Of course, there is the presence of Shaquem, drafted by the Seahawks a year later, allowing the twins to still be “Inseparable,” a word they used to title their autobiography published last year.
So yes, he wants to stay.
But who could have imagined when the 2017 season started and Griffin joined Richard Sherman, Earl Thomas and Kam Chancellor in the secondary that within two years not a single founding member of the Legion of Boom would remain?
Tough choices await the Seahawks over the next year, especially considering that the team will also have to consider giving new deals after this season to running back Chris Carson and defensive tackle Poona Ford. They’ll have to deal with a salary cap in 2021 that is likely to drop from this year’s $198.2 million due to COVID-19-related revenue losses. The cap could drop to $175 million, the floor agreed to by the league and the Players Association, and depending on the revenue loss could also be below expected levels through the 2024 season.
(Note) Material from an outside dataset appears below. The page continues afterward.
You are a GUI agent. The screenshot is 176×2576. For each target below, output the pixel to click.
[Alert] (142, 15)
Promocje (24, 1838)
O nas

Because of the financial uncertainty, teams have been handing out fewer extensions this offseason with some notable exceptions, such as tight ends George Kittle and Travis Kelce, who signed new deals this week with the 49ers and Kansas City, respectively, and Green Bay defensive tackle Kenny Clark on Saturday.
The Seahawks could hand Griffin a new deal at any time, and in years past have handed out extensions during camp to players entering the final year of their contracts, such as receiver Tyler Lockett prior to the 2018 season.
Maybe Griffin’s turn will come soon.
But if Griffin has to wait, then he also gets one more season to state his case.
While virtually all of Griffin’s stats improved last season from 2018 (he allowed just a 57.1 completion percentage against him last season compared to 66.3 the year before, according to Pro Football Reference) he said he hopes to improve his interceptions. Griffin has just three in three seasons, none last year.
“Make the play,” Griffin said of his focus in training camp this year. “I need to make the play. No more dropping the ball. … going into this camp, I see the ball in the air I’m going to try to catch it every single time. I need to be more consistent with that.”
If he succeeds at that goal it may help Griffin reel in a much bigger prize down the road.